Versatile Supermolecular Inclusion Complex Based on Host Guest Interaction for Targeted Gene Delivery

A facile and targeted gene delivery system was prepared by conjugating beta-cydodextrin modified polyethylenimine (PEI-CD) and adamantyl peptide (AdGRGDS) based on host guest interaction. With the rational design between PEI-CD and AdGRGDS, the PEI-CD/AdGRGDS gene delivery system showed excellent DNA binding capability and exhibited good ability to compact DNA into uniform spherical nanoparticles. In vitro luciferase assay showed that gene expression transfected by PEI-CD/AdGRGDS was stronger than that by PEI-CD in HeLa cells, whereas gene expression transfected by PEI-CD/AdGRGDS and PEI-CD was similar to each other in COST cells.
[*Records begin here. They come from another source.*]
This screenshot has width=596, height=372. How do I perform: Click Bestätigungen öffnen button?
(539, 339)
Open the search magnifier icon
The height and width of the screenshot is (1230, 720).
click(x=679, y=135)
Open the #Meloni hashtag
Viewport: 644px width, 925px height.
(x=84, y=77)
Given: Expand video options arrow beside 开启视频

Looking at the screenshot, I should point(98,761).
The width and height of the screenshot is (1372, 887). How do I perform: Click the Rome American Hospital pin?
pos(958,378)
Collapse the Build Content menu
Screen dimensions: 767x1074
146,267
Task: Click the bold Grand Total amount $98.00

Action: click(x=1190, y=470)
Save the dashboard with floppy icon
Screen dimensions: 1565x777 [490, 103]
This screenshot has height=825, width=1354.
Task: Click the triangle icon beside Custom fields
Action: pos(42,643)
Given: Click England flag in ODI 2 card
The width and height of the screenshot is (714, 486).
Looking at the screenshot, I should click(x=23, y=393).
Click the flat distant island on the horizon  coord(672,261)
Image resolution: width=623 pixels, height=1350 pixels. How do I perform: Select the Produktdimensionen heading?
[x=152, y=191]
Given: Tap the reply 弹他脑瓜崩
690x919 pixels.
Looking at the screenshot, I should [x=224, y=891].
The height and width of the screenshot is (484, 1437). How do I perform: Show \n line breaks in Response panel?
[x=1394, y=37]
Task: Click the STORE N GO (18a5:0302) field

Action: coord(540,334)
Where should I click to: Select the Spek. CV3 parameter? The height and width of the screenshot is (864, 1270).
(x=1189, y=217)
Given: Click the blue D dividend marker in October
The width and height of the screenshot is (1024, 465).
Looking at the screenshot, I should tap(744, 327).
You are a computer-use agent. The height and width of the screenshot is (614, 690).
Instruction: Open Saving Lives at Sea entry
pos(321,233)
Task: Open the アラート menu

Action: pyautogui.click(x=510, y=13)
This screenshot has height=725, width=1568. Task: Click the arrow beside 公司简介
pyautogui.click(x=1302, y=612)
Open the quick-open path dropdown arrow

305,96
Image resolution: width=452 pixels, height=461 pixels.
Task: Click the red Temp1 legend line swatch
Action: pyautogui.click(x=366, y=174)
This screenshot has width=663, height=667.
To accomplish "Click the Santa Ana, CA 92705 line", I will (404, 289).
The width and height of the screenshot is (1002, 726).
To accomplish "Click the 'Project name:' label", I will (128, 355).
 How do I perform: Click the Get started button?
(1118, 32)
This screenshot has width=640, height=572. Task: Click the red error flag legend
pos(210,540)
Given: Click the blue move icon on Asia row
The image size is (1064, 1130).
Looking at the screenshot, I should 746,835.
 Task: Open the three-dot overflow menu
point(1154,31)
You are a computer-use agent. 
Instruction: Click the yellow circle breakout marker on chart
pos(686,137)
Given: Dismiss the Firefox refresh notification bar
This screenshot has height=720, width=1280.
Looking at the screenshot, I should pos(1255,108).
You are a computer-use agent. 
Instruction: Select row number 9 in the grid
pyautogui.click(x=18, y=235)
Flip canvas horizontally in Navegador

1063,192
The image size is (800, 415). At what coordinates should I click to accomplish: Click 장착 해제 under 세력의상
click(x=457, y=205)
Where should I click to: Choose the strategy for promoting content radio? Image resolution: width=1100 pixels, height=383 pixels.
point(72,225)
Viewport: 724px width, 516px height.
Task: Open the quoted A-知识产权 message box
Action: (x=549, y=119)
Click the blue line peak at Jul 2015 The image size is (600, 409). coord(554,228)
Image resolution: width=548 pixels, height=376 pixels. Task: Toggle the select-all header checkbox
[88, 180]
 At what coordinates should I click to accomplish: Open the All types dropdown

Internalization of complexes was qualitatively studied using a confocal laser scanning microscope (CLSM) and quantitatively analyzed by flow cytometry, respectively, and targeting specificity was also evaluated by CLSM. Results of CLSM and flow cytometry indicated that PEI-CD/AdGRGDS had good targeting specificity to tumor cells with integrin av beta 3 overexpression. To further evaluate the targeting specificity and transfection efficiency in vivo, a rat model with murine hepatic carcinoma cell line H22 was used. PEI-CD/AdGRGDS showed stronger gene expression efficiency than PEI-CD via in vivo transfection of pORF-LacZ and pGL-3 plasmids after subcutaneous injection. Interestingly, PEI-CD/AdGRGDS also showed high targeting specificity and transfection distribution to tumor xenograft after tail-vein injection. In vitro and in vivo assays highlighted the importance of GRGDS targeting specificity to tumor cells with integrin av beta 3 overexpression and demonstrated that the PEI-CD/AdGRGDS gene delivery system would have great potential for targeted tumor therapy.